Key words: Yeast, sensitivity, lectins
Lectins are proteins or glycoproteins belonging to the immune system that bind specifically and reversibly to mono-and oligosaccharides in the form of free or glycoconjugates (glycoproteins and glycolipids). Thus, combined with biological molecules and structures containing these sugars without altering the structure of the glycosidic bonds in covalent binding sites (11, 28, 37).

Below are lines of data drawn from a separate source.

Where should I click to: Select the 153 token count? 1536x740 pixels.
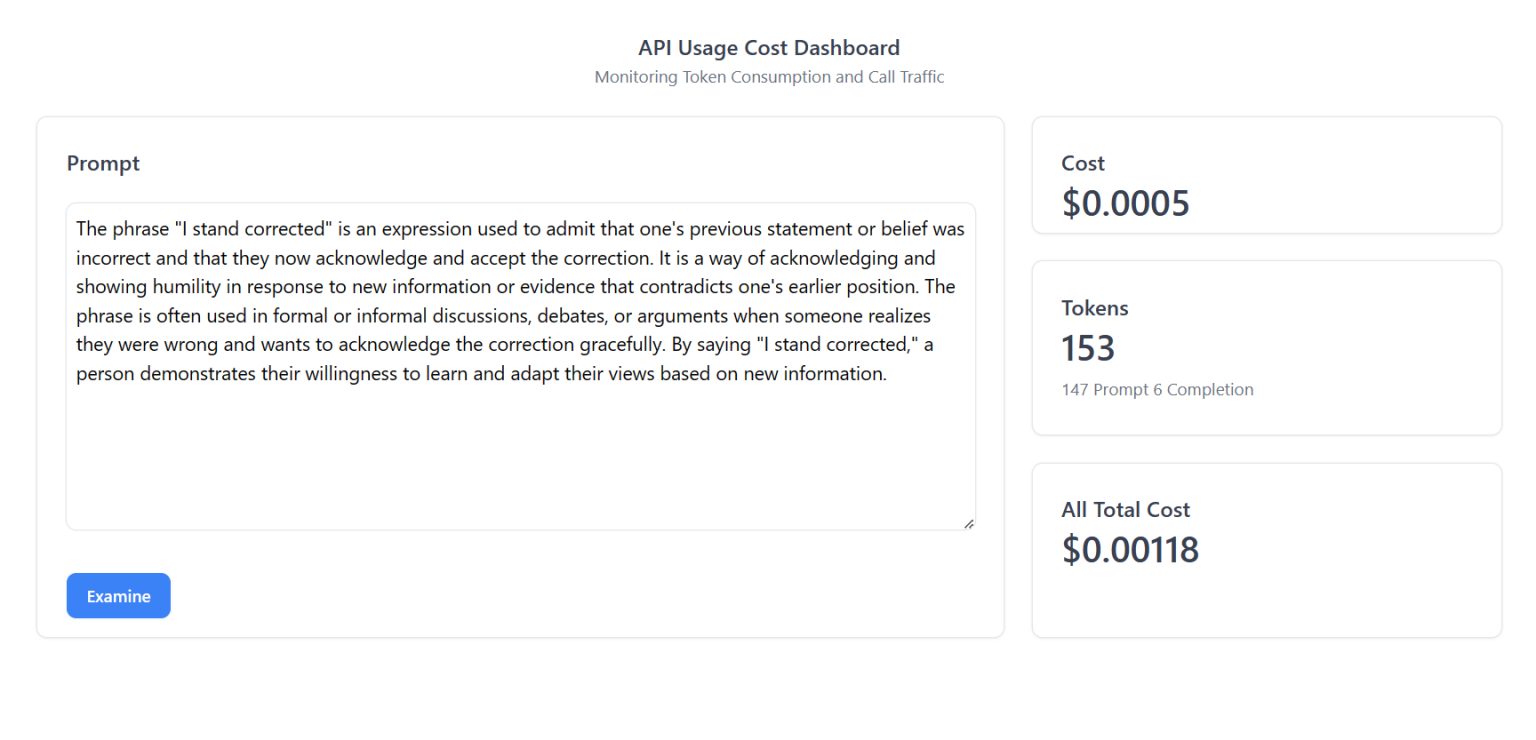tap(1088, 348)
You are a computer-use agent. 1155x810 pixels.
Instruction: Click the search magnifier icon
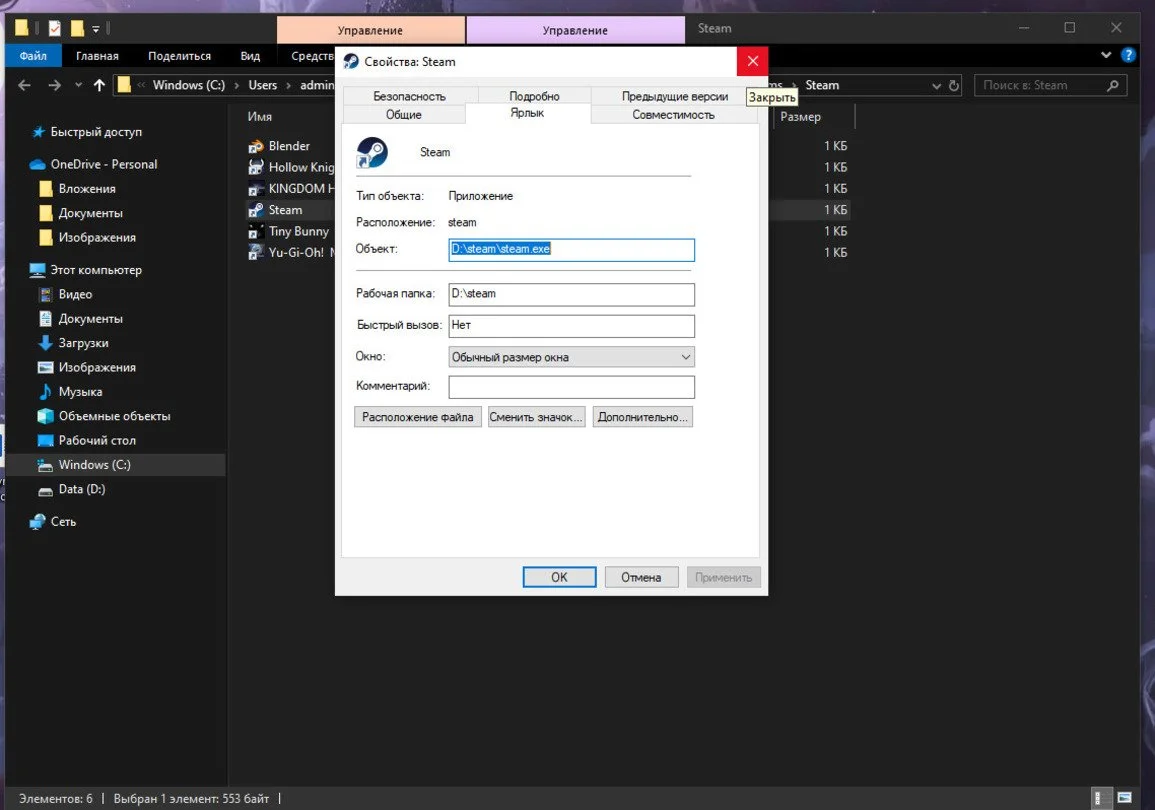point(1112,85)
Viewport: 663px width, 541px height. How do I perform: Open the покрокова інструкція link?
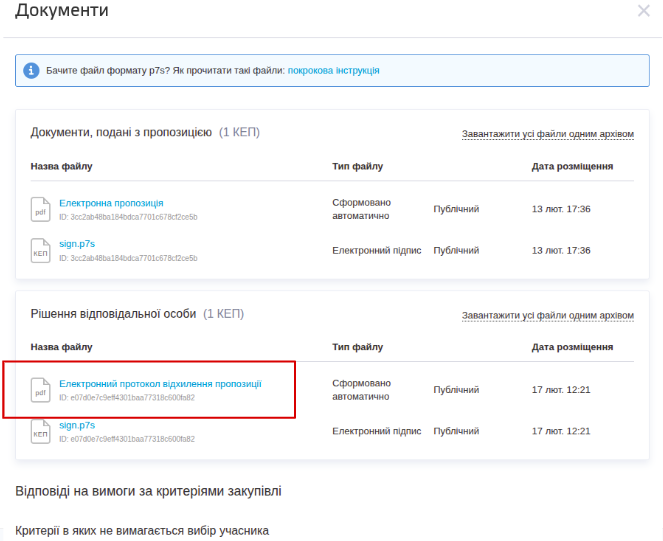[x=333, y=71]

They are found widely in animals, plants, fungi, bacteria and viruses (11, 24, 29, 33) but these substances are present in greater quantities in grain legumes and grasses (1, 9, 28, 41). The seeds of legumes such as beans and peas are rich sources of lectins which have been extensively characterized in relation to chemical properties, physical chemistry, structural and biological (8, 27, 28, 31). The parts of plants more susceptible to attack by predators, such as seeds, contain lectins that are in highest concentration. With the exception of chitinases, glucanases and glycosidases, lectins are the only proteins that recognize and bind to glycoconjugates present on the surface of bacteria and fungi or exposed in the intestinal tract of insects and mammals (33, 41).

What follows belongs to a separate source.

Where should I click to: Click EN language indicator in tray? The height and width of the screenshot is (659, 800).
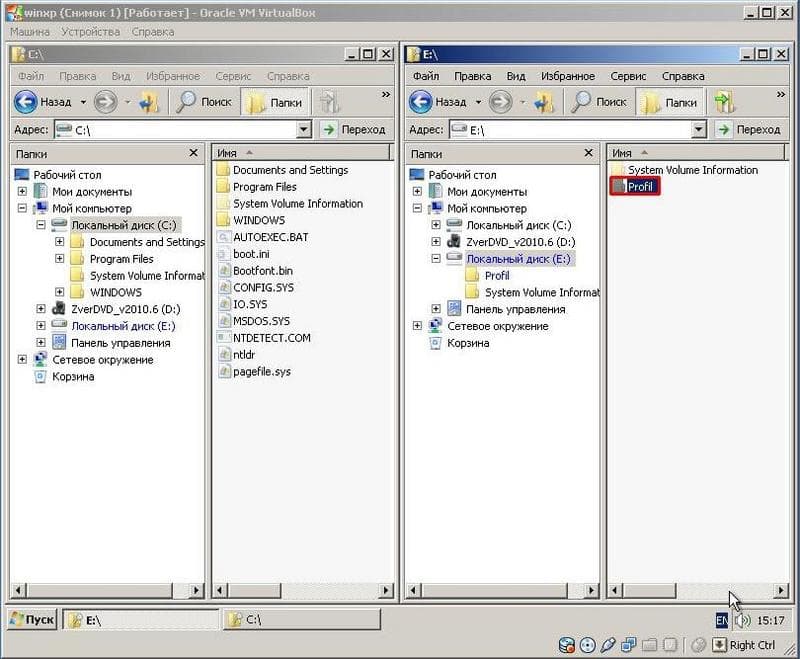[x=721, y=620]
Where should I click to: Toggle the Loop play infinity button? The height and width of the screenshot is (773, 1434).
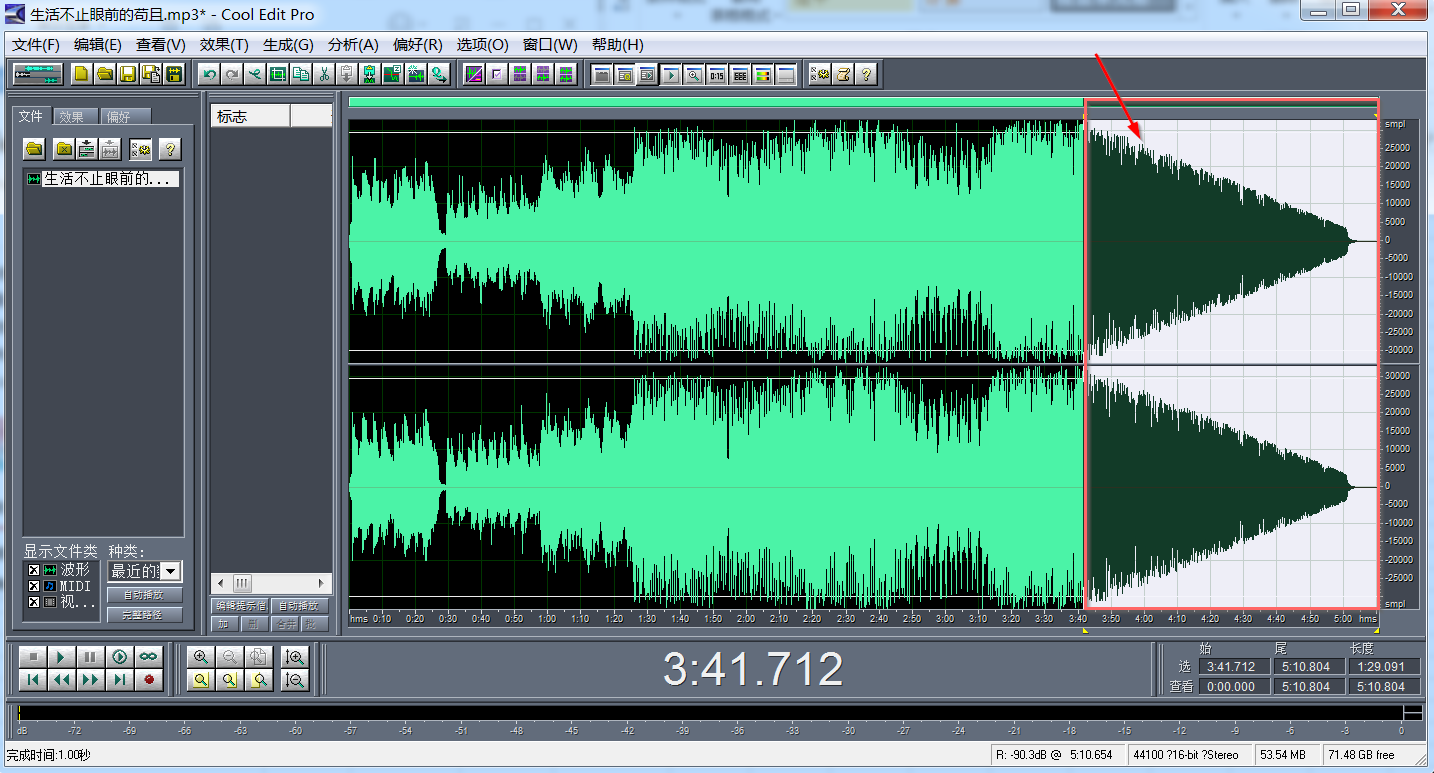click(x=148, y=657)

Dioclea violacea, D. rostrata and Canavalia brasiliensis are legumes which are extracted lectins Dviol, DRL, ConBr respectively, which have affinity for glucose and mannose (3, 8, 10). These lectins showed induction of histamine in mice (19), in vivo protective effect against Leishmania amazonensis infection in BALB/c (6), lymphocyte stimulation in humans (5), stimulating the production of macrophages and lymphocytes in C3H / Hej (34).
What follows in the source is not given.